In Nova Scotia the dynamism of the movement did not survive Coady's generation. Of 60,000 credit union members in Nova Scotia at the time of Coady's death in 1959, nearly half joined the movement during the period 1932–39, when Coady was spending most of his time in the villages. By contrast, the mantle of Alphonse Desjardins was inherited by very able successors like Cyrille Vaillancourt whose leadership and innovation continued to drive the Quebec movement from one success to the next.

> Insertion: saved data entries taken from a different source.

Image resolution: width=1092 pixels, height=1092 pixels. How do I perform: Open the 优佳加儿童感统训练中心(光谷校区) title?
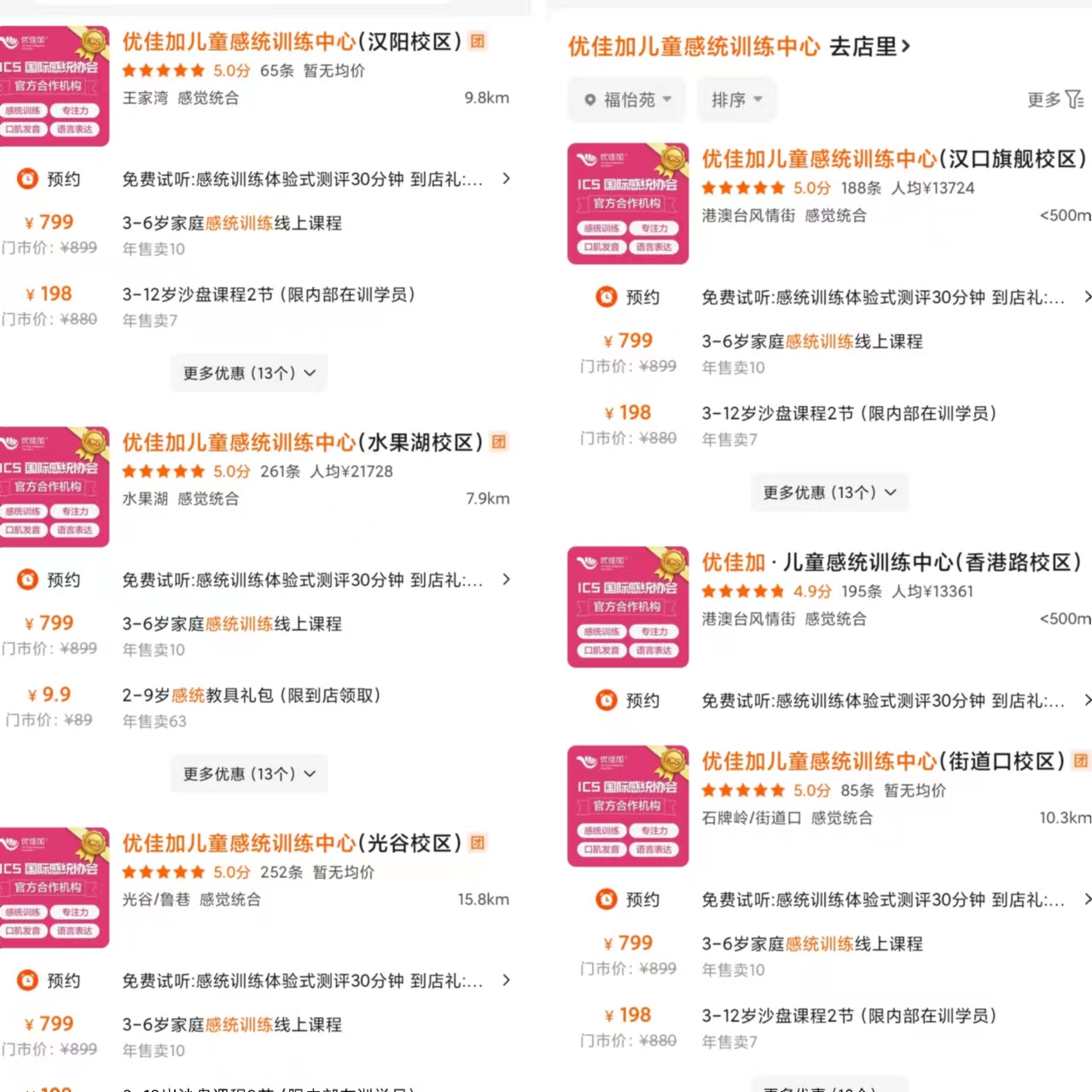[x=292, y=843]
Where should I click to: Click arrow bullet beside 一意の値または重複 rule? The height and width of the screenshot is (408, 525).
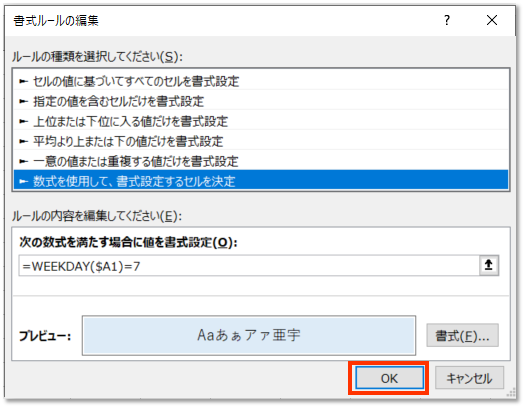coord(23,162)
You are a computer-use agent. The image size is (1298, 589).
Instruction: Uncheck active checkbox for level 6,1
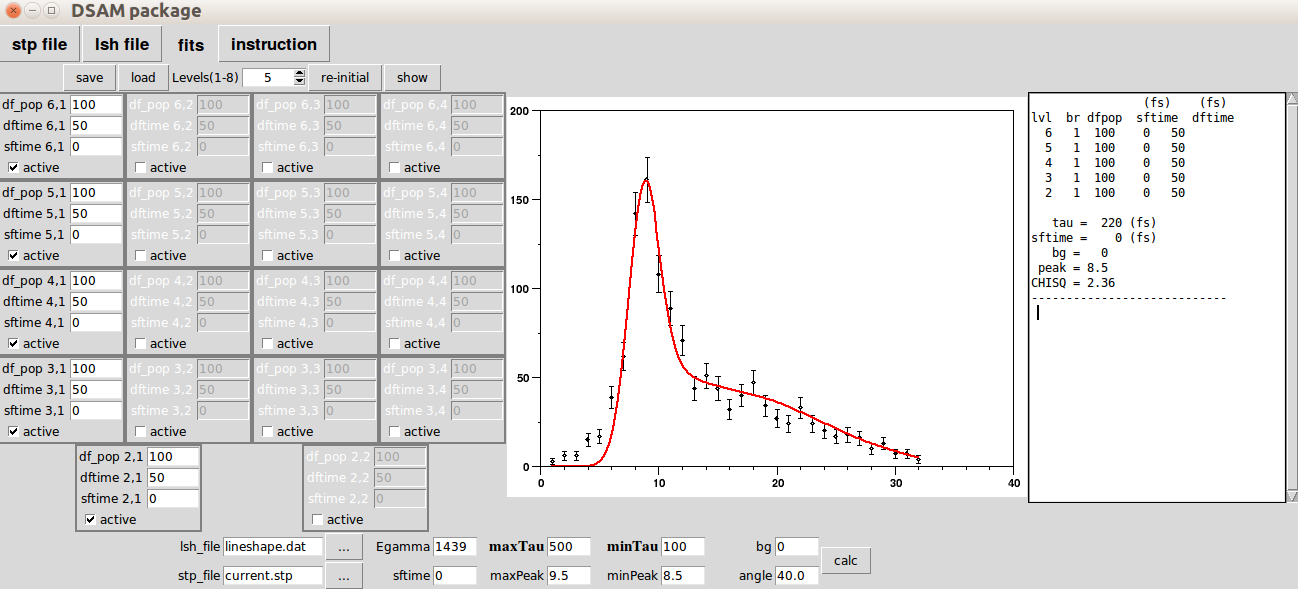13,167
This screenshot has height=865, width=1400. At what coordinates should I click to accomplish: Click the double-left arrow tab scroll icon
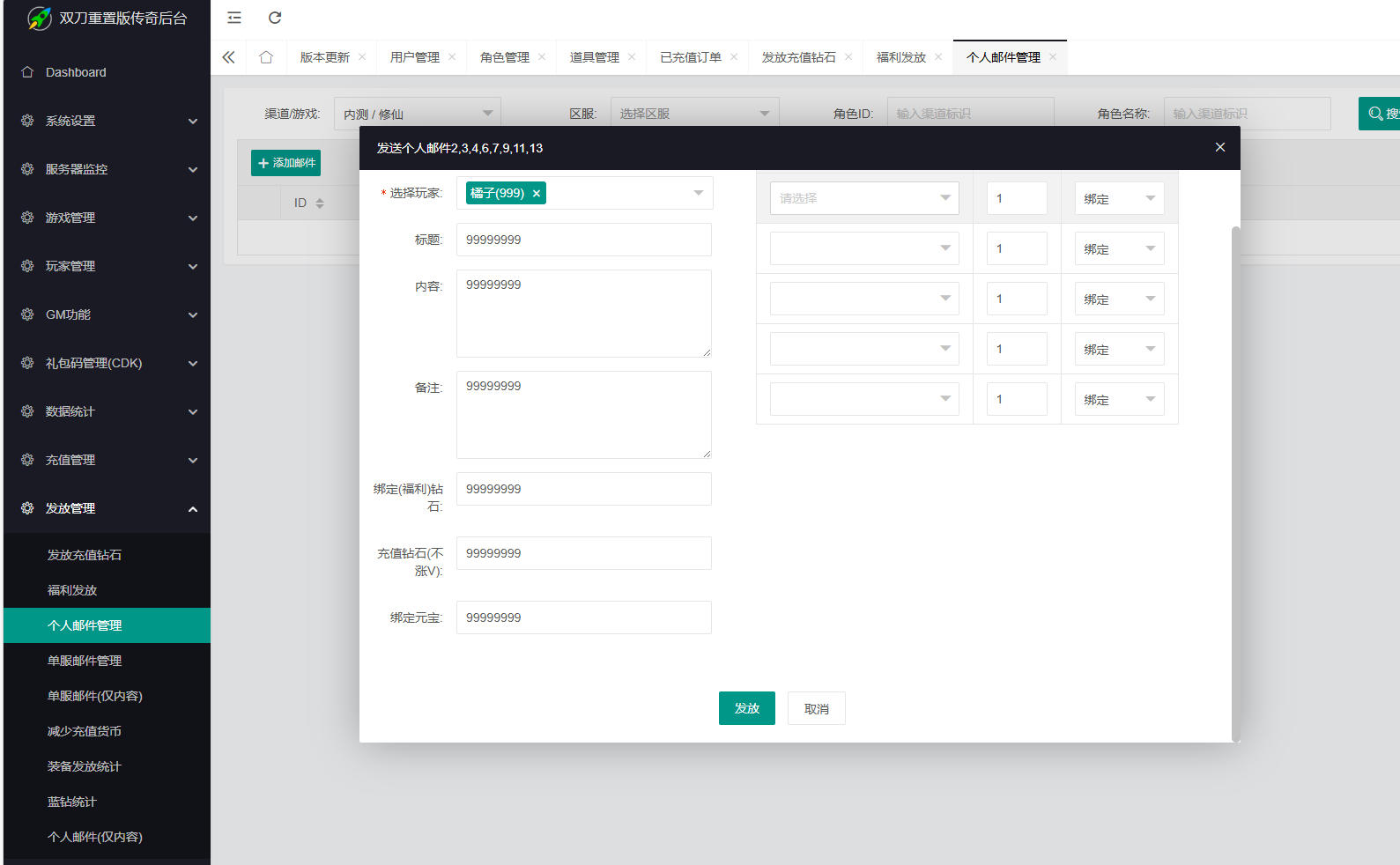[229, 57]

In the words of Coady's protégé Alexander Laidlaw "if co-operatives are to be a true people’s movement, they must generate their own power from within." As historian Ian MacPherson shows in the case of British Columbia (another very successful province), enduring success results from multi-faceted roots – which in that case included active participation by an active agricultural cooperative system, urban unions, farmers organizations, the Catholic Church, private welfare groups and the Co-operative Commonwealth Federation.

==Legacy==
The Board of Governors of St. Francis Xavier University established the Coady International Institute in Coady's honour less than six months after his death. The institute has played a dynamic role in the emergence of credit unions throughout the world, especially in Africa. Since then, over 6,000 community development practitioners from over 130 countries have studied at the campus in Antigonish, Nova Scotia.

Study clubs have been used widely in Africa, the Caribbean and South Asia in rural villages, and their method and approach anticipated the emergence of participatory rural appraisal in the 1980s and 1990s. Because study clubs increased the willingness and ability of poorer people to participate, they were one of the most significant innovations in credit unions since the first were formed by Friedrich Wilhelm Raiffeisen in rural Germany in 1864.

Coady, like Raiffeisen, Hermann Schulze-Delitzsch and Alphonse Desjardins was part of a global movement in co-operative microfinance. Due to the poor performance of many community-based credit unions in the developing world, this movement lost its momentum in the 1970s, to be replaced by the more centralized approach characteristic of the microcredit movement. However, the main successes in microcredit have been confined to urban or very densely populated rural areas. In recent years there has been a revival of interest in village-based and participatory approaches, such as the SHG movement in India and the ASCA movement in Africa to address the problem of financial services for poor rural farmers.

The Co-operative Union of Canada under the leadership of George Keen spread both the philosophy and the tools of the Antigonish Movement widely across Canada. Led by co-operative entrepreneurs like Jake Siemens, adult education became a priority in western Canada with the foundation of the Western Co-operative College in Saskatoon in 1955. (1893-1952), the Assistant Director of the Extension Department under Coady, rose to national leadership in the Union in 1945, from whence he led an increasing international engagement on behalf of Canadians. Coady described MacDonald as a brilliant man, capable of organizing and maintaining a far-flung network of study clubs and cooperatives, who had a "keen and penetrating mind, always ahead of the people yet practical enough to keep within the range of what was possible. He was radical enough in other words to be progressive, and, conservative enough to be sane."